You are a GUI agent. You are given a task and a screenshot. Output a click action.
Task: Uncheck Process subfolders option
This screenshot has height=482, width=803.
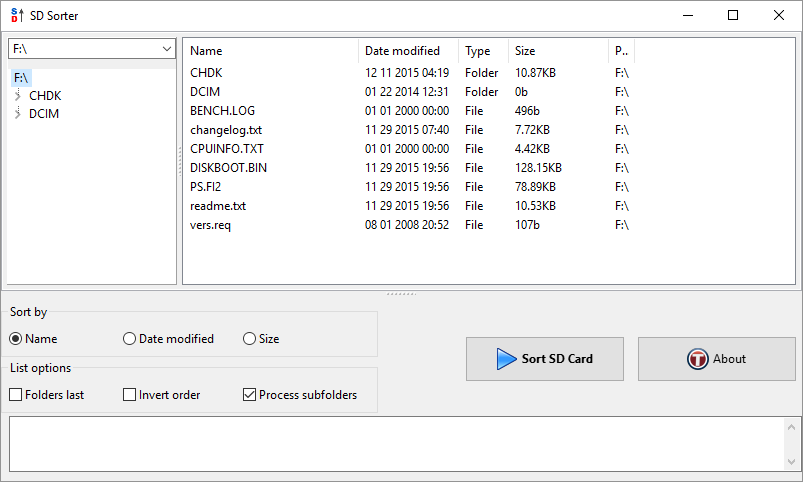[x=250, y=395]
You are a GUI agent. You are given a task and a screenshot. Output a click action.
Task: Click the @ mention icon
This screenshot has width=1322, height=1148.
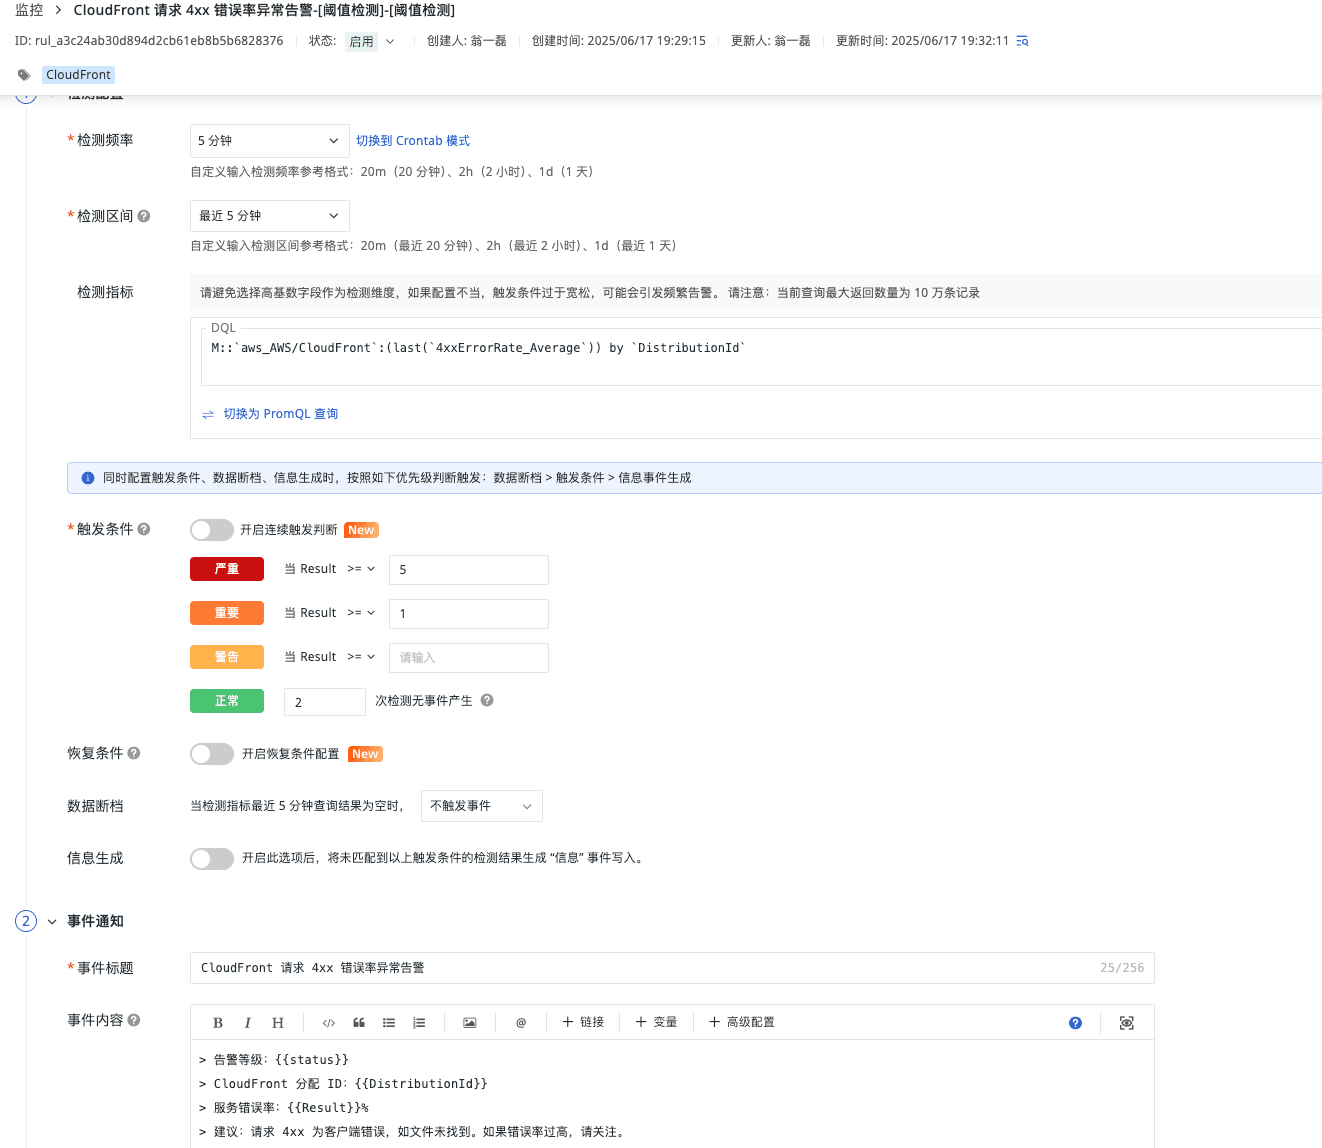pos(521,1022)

□ □ □ □ □

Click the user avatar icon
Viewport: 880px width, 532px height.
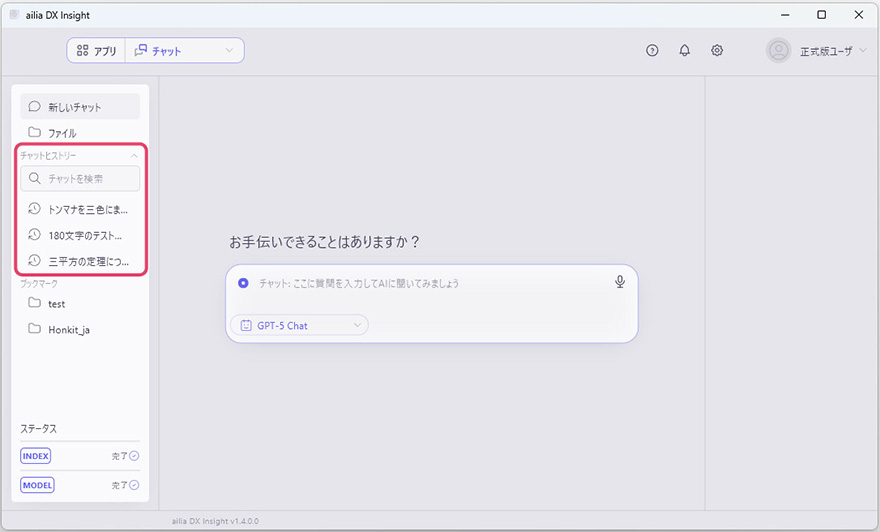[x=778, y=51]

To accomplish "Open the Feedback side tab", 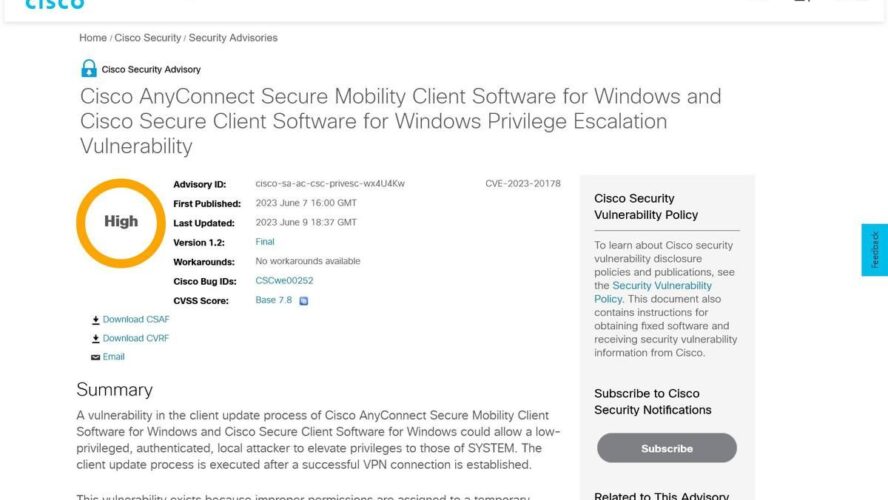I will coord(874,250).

□ □ □ □ □

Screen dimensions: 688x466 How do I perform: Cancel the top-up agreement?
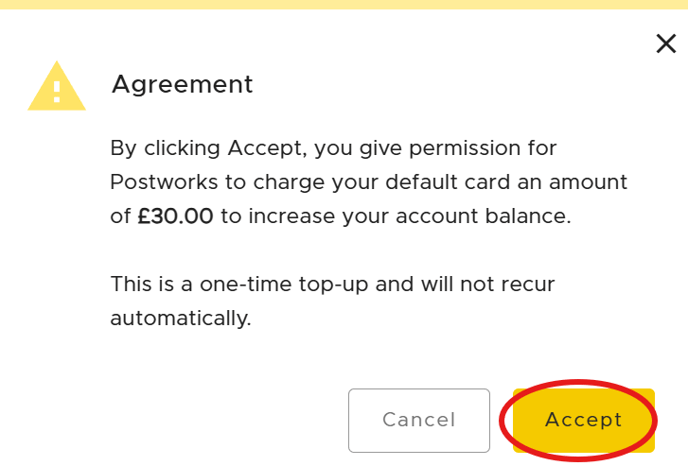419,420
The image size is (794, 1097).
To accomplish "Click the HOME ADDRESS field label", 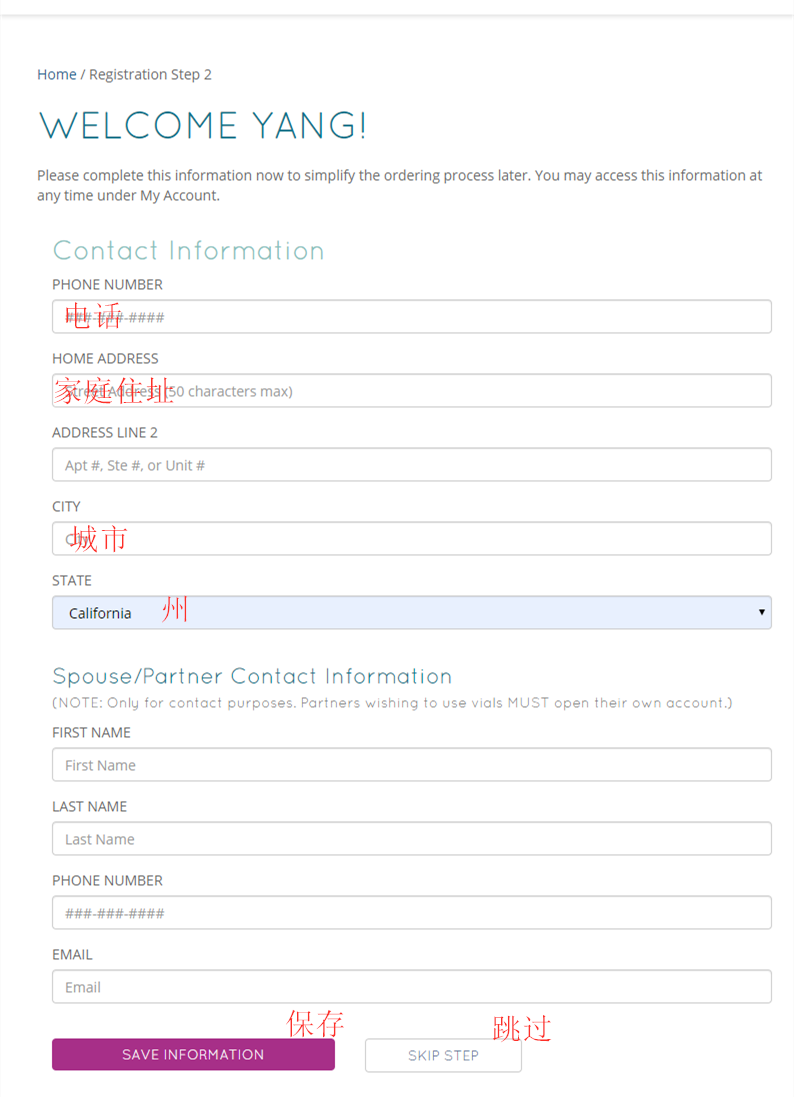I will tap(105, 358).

□ □ □ □ □

#### [EXERCISE DESCRIPTION]
Where does the word "icon" show up in the material? Copy out each line that has it.

#### [ANSWER BELOW]
Task: Click the @ mention icon
Click the user avatar icon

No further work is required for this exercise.